At the Nunciature of Mexico from 1989 to 1992, Parolin contributed to the final phase of the work begun by Archbishop Girolamo Prigione which led to the legal recognition of the Catholic Church in 1992 and the establishment of diplomatic relations between the Holy See and Mexico after 130 years. These negotiations led to Mexico officially shedding the country's secular and anti-clerical imprint, which extended to its Constitution. From 1992 to 2002, Parolin worked at the Section for Relations with States of the Secretariat of State in Rome, with primary responsibility for Spain, Andorra, Italy, and San Marino.

Since 2000 he has worked with the then-Bishop Attilio Nicora on the implementation of the revision of the Lateran Concordat of 1984, with particular reference to the Italian military ordinariate.

==Undersecretary of State for Relations with States==
Parolin was Undersecretary of State for Relations with States from 30 November 2002 to 17 August 2009. Parolin has also been at the forefront of Vatican efforts to approve and implement the Nuclear Nonproliferation Treaty (NPT).
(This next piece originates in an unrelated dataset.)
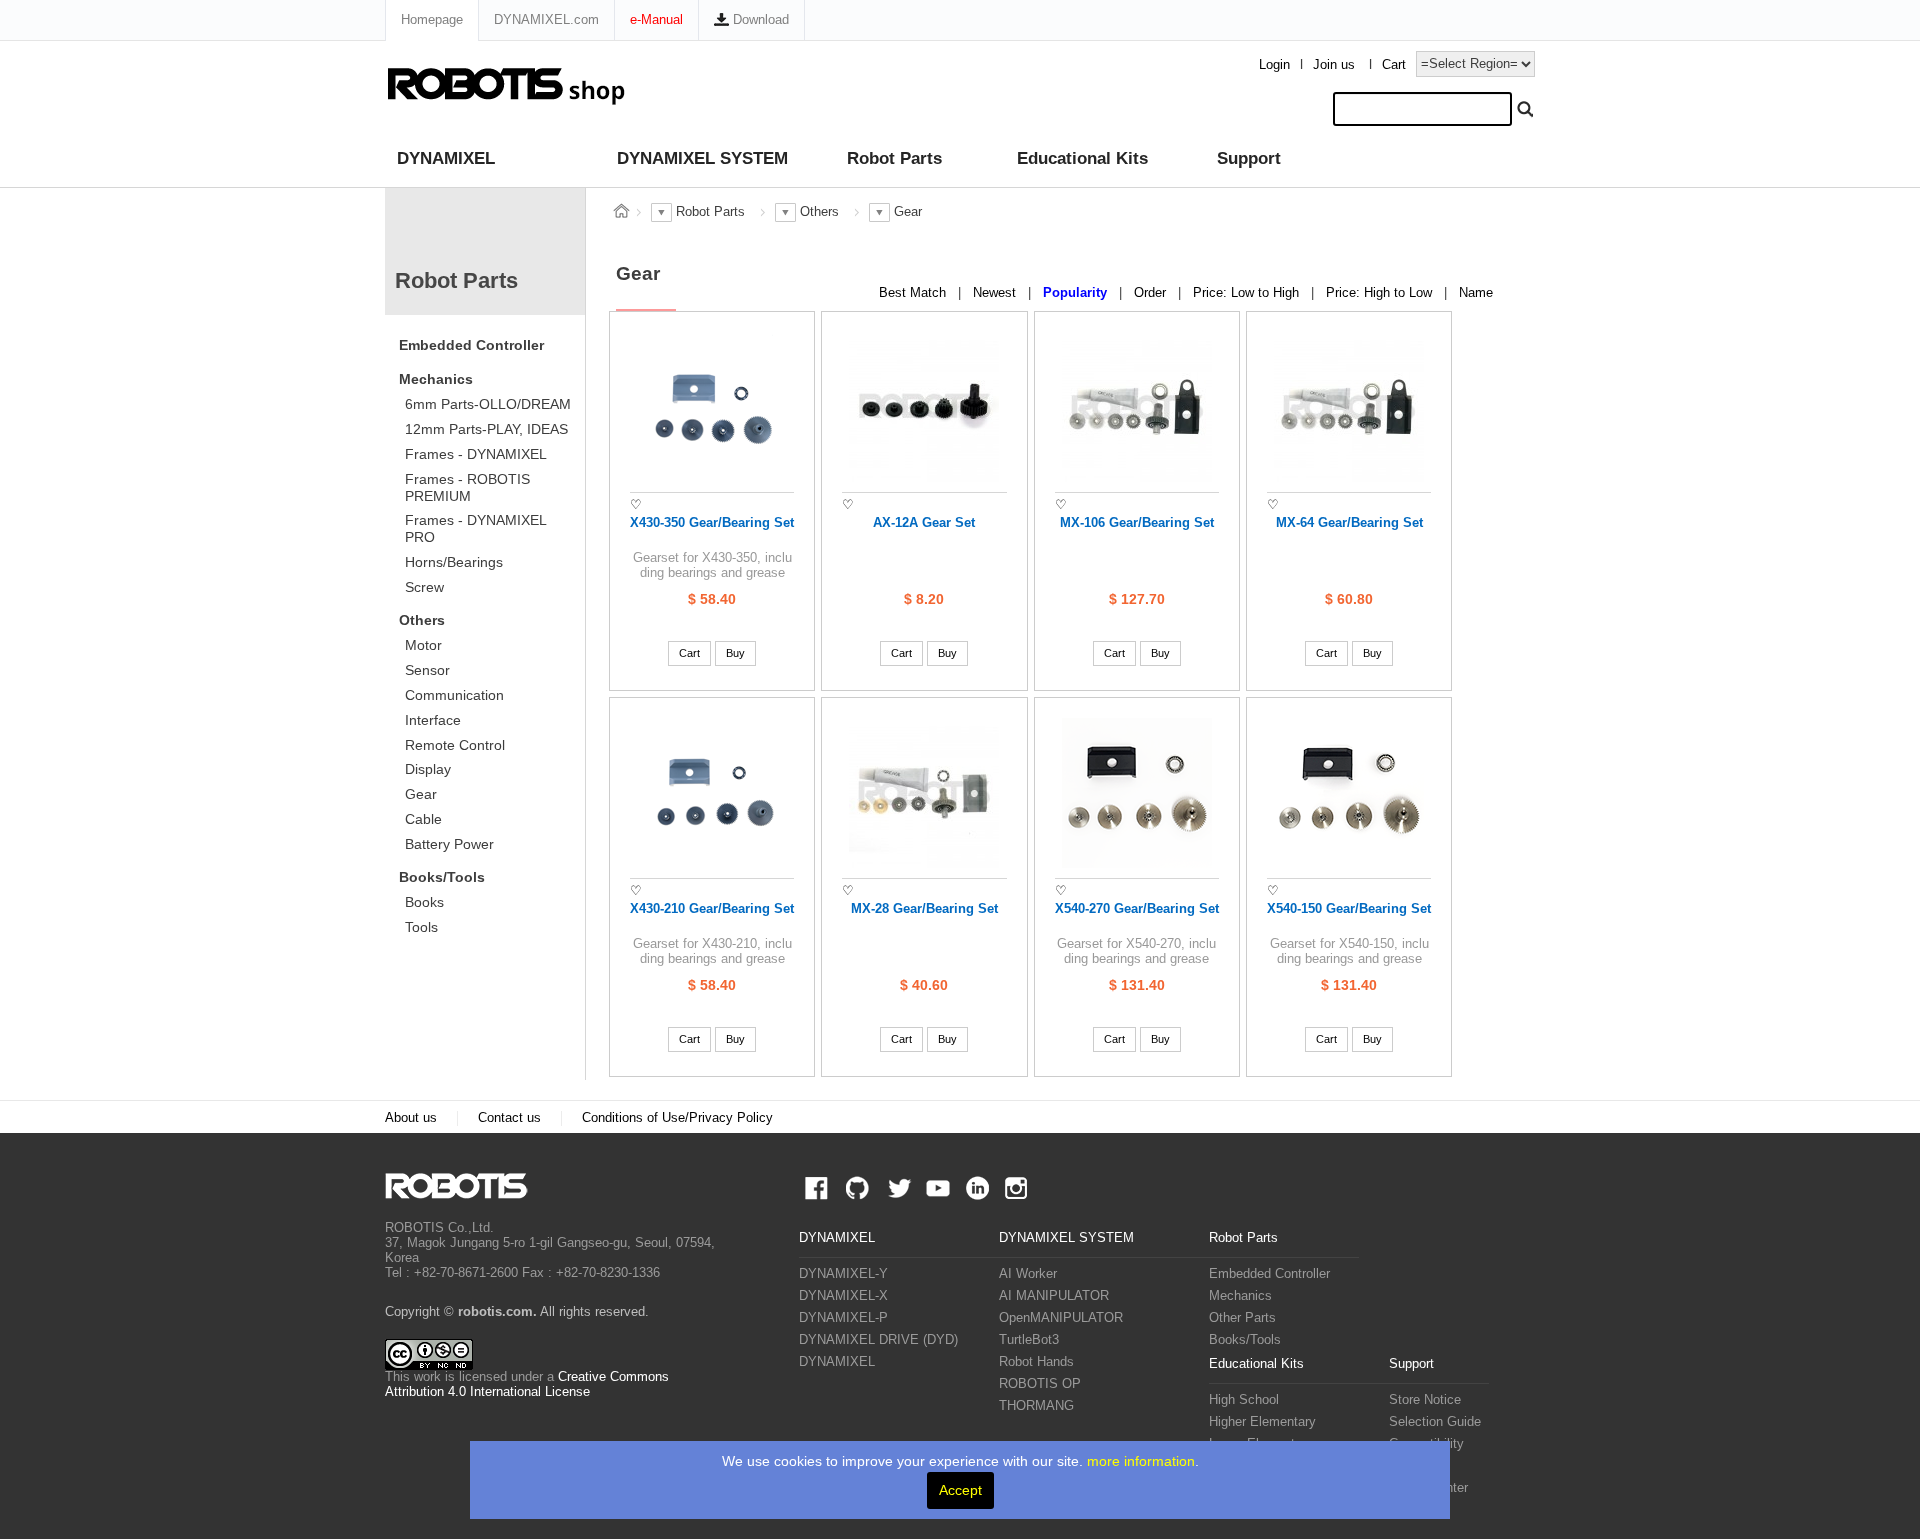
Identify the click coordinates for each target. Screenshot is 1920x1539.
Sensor (427, 670)
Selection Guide (1435, 1422)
Addressing the International Atomic Energy Agency on 18 September 2006, at its headquarters in Vienna, Parolin referred to this treaty as "the basis to pursue nuclear disarmament and an important element for further development of nuclear energy applications for peaceful purposes." He said: "Since this treaty is the only multilateral legal instrument currently available, intended to bring about a nuclear weapons-free world, it must not be allowed to be weakened. Humanity deserves no less than the full cooperation of all states in this important matter." Concerning international negotiations with respect to Iran's nuclear program, he said "that the present difficulties can and must be overcome through diplomatic channels, making use of all the means that diplomacy has at its disposal and considers necessary to eliminate all the elements which objectively impede mutual trust."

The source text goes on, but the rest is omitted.